Familiarity brings comfort; we feel safe and secure with what we know. Whether you live in a tiny house or a mansion, home is home, and there’s no place like it.
When it comes to separation anxiety, I think that a person should keep pushing forward, as the less you expose yourself to uncomfortable situations, the more fear and anxiety take hold of your life. You say no, I can’t go without realizing how often you do it and quickly it becomes your go-to answer.
I’m not saying there is anything wrong with being comfortable staying home, but there should be some balance in your life. People who isolate themselves can become crushed by social anxiety, never wanting to go anywhere. Eventually, people will misread you and stop calling.
Once I have agreed to go somewhere and do it, I usually enjoy myself. I know I just overthink things. I have had more regrets about places I haven’t gone because of irrational and unfounded fears than the places I have gone.
When our kids left home, being separated from them was tough for me and it took a long time to adjust. The link to the story of my empty nest experiences is listed below.
There is a different feeling when you’re the one leaving from when you’re being left. Going seems to be less traumatic than being left. This is partly because when we are preparing to leave, we are distracted and focused on the act of leaving - packing, travel arrangements, etc.
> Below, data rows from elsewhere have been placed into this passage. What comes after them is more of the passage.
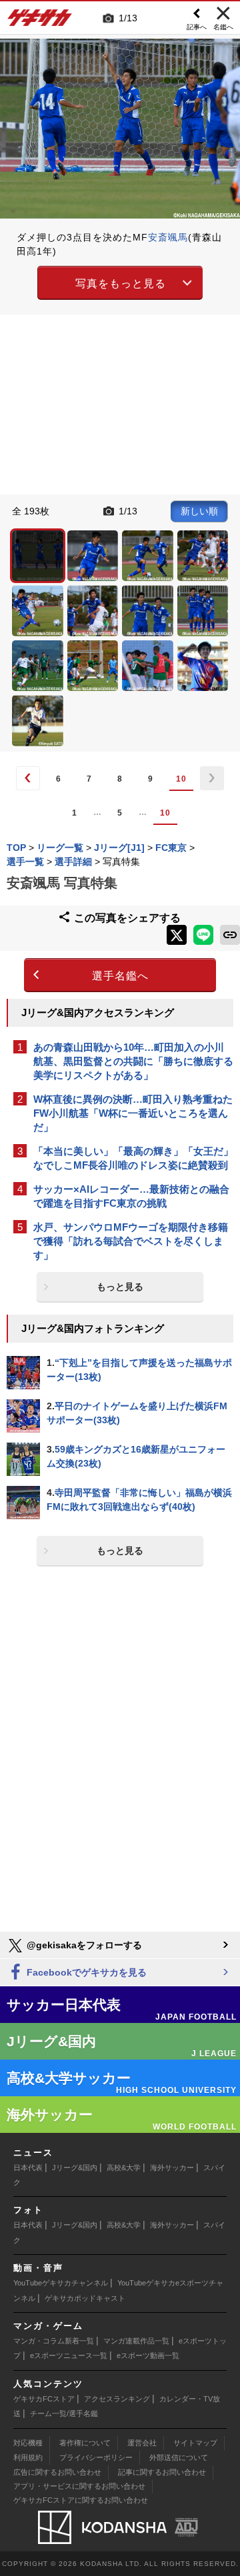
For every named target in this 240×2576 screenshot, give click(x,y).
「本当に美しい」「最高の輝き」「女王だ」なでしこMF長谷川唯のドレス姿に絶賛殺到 (133, 1158)
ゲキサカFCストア (44, 2399)
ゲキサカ (40, 21)
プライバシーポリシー (96, 2457)
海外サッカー (172, 2168)
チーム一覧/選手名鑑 (64, 2413)
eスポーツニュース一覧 (68, 2355)
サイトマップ (195, 2443)
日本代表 (28, 2168)
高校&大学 (124, 2168)
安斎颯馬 (168, 237)
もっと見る (120, 1286)
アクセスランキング (117, 2399)
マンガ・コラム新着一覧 (53, 2341)
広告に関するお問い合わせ (57, 2472)
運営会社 (142, 2443)
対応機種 (28, 2443)
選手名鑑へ (120, 975)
The person being left is focused on the impending separation. There is always an adjustment period before I go somewhere and when I return.
What Does Not Help
- ridiculing or being dismissive of their feelings; although the reaction may seem excessive, it is genuine to the person experiencing it
- discipline is not what’s needed
- discouraging them from trying again is not beneficial
Tips To Manage Separation Anxiety
- reassurance builds self-confidence
- confirm that they understand they haven’t done anything wrong
- praise them for trying and encourage them to try again
- communicate in a calm, positive tone
- distraction (I know this is hard to do in the middle of the night when there is nothing else to focus on) try breathing and body relaxation exercises
- journaling
- bring headphones to listen to music, a podcast or an audiobook
- positive self-affirmations
- aromatherapy
- let them talk about it
- if you have been in that situation, share your experiences (this will help them to understand that it’s OK to feel that way and that they’re not alone)
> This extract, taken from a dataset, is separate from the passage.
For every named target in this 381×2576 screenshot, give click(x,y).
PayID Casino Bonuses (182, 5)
Mental health conditions such as separation anxiety or any type of anxiety are a huge thief of time. The loss adds up little by little over the years. When I think back to the times I didn’t go somewhere or try something new because of those feelings, it makes me sad how much time I lost and what I missed out on. None of us can get those moments back, but we can move forward and try to conquer obstacles no matter what stage of life we are at. Start small, even if it’s only a little bit of your freedom that you get back that is something to be proud of. It is worth the effort.
May is Mental Health Awareness Month; please take the time to evaluate your mental health and seek help if needed. Please do not be ashamed or embarrassed if you suffer from separation anxiety; whether you’re a child or an adult, your feelings are valid.